* **EXERCISE GOAL**
Extract each line of the material below that contains the word "accomplish".

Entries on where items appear
******

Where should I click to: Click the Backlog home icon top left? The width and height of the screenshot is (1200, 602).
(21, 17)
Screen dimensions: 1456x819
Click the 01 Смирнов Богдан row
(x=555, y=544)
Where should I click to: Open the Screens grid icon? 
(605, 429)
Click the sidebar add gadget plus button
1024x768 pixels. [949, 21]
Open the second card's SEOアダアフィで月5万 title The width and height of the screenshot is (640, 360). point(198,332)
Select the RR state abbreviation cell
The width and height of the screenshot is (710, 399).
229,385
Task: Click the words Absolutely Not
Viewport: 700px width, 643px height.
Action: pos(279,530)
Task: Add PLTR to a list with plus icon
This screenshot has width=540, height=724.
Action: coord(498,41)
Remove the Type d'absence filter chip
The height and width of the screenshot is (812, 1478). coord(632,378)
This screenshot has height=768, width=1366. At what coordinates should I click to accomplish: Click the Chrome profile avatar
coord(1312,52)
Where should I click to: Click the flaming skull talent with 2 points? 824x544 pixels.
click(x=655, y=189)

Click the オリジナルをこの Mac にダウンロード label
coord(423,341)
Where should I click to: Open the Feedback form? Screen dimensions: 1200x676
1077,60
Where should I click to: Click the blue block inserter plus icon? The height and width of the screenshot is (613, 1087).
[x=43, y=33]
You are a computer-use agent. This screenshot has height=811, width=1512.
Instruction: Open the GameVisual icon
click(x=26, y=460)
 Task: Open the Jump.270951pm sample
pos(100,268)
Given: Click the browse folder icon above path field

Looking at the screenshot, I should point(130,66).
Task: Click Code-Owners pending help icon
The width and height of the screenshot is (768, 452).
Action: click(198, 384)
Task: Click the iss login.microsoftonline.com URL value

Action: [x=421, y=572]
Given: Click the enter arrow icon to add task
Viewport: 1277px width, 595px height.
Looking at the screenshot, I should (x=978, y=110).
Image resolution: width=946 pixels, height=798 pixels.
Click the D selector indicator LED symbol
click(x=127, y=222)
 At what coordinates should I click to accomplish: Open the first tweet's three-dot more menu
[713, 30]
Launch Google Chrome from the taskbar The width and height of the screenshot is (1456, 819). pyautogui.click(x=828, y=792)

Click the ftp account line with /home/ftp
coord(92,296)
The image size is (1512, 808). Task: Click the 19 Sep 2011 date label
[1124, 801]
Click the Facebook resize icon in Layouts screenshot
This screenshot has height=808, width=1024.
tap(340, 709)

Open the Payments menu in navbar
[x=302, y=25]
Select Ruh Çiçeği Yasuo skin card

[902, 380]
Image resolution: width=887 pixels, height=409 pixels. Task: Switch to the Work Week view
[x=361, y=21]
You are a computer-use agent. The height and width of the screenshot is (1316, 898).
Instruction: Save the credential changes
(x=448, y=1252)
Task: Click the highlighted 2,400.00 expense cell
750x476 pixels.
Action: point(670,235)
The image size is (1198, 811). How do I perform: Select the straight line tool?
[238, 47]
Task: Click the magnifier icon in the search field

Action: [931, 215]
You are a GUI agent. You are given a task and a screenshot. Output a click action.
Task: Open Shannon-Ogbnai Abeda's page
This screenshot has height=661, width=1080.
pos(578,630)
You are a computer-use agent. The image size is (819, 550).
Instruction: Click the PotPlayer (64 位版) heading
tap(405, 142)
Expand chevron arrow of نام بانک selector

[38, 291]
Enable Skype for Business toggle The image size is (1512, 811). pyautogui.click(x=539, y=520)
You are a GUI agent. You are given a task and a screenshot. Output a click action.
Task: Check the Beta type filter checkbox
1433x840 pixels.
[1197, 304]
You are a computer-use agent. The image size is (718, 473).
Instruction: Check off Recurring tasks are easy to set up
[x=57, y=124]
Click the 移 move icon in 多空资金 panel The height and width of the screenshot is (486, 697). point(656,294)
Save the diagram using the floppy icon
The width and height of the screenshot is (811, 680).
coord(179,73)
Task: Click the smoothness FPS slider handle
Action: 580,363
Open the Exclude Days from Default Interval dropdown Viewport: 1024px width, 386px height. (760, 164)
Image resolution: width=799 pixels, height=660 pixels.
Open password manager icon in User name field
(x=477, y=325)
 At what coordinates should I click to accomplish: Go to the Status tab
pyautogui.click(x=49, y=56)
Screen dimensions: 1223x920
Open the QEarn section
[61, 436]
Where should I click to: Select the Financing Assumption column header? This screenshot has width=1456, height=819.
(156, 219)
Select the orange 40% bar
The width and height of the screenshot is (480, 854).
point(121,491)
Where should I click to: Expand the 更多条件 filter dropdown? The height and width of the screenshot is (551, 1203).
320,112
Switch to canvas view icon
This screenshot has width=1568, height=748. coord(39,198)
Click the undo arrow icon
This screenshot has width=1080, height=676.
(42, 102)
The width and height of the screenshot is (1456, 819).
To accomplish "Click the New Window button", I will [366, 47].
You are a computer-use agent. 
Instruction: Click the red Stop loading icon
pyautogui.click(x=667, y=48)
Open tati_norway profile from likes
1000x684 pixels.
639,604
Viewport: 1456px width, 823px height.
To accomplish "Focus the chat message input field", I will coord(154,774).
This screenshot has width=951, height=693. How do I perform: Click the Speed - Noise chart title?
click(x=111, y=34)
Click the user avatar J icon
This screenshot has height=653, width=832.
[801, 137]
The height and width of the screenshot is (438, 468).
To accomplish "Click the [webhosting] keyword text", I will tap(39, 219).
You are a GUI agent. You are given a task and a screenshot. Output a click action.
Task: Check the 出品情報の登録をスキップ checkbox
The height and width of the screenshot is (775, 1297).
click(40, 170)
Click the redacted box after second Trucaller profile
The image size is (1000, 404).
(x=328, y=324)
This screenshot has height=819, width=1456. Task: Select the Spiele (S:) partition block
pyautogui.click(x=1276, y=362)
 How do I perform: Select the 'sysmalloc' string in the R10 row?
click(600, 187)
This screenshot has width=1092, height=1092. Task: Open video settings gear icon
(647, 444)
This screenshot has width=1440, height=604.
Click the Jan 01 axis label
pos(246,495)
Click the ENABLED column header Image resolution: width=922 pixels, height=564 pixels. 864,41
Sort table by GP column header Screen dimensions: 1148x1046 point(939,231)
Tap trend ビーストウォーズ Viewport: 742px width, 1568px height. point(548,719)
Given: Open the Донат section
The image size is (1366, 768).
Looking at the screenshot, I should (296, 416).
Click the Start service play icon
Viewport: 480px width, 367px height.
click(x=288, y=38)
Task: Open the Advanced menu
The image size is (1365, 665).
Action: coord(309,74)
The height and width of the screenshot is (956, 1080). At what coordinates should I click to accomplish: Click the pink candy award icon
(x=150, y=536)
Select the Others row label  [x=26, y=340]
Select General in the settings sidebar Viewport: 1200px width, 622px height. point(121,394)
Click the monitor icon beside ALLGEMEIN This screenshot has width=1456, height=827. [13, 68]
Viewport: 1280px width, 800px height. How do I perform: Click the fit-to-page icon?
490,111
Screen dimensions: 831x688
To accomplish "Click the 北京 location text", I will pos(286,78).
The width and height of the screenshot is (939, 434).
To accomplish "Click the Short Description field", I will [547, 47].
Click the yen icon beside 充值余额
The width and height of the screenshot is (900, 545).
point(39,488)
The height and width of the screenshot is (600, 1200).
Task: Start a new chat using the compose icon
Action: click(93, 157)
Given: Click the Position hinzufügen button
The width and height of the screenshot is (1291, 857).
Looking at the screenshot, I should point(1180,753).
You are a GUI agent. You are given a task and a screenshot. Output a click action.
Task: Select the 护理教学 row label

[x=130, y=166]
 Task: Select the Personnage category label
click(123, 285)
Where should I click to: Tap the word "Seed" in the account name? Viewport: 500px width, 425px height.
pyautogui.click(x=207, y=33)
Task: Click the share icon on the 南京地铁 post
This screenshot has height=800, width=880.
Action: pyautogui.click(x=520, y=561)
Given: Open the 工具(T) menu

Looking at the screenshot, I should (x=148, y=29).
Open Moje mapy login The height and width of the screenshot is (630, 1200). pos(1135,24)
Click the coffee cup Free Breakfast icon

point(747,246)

******

* **COMPLETED EXERCISE**
This screenshot has height=768, width=1366. At what coordinates should I click to accomplish: Click the Chrome profile avatar
 At what coordinates should I click to accomplish: Open the first tweet's three-dot more menu
 At what coordinates should I click to accomplish: Go to the Status tab
To accomplish "Click the New Window button", I will [366, 47].
To accomplish "Focus the chat message input field", I will coord(154,774).
To accomplish "Click the [webhosting] keyword text", I will tap(39, 219).
The height and width of the screenshot is (956, 1080). At what coordinates should I click to accomplish: Click the pink candy award icon
To accomplish "Click the 北京 location text", I will pos(286,78).
To accomplish "Click the Short Description field", I will [547, 47].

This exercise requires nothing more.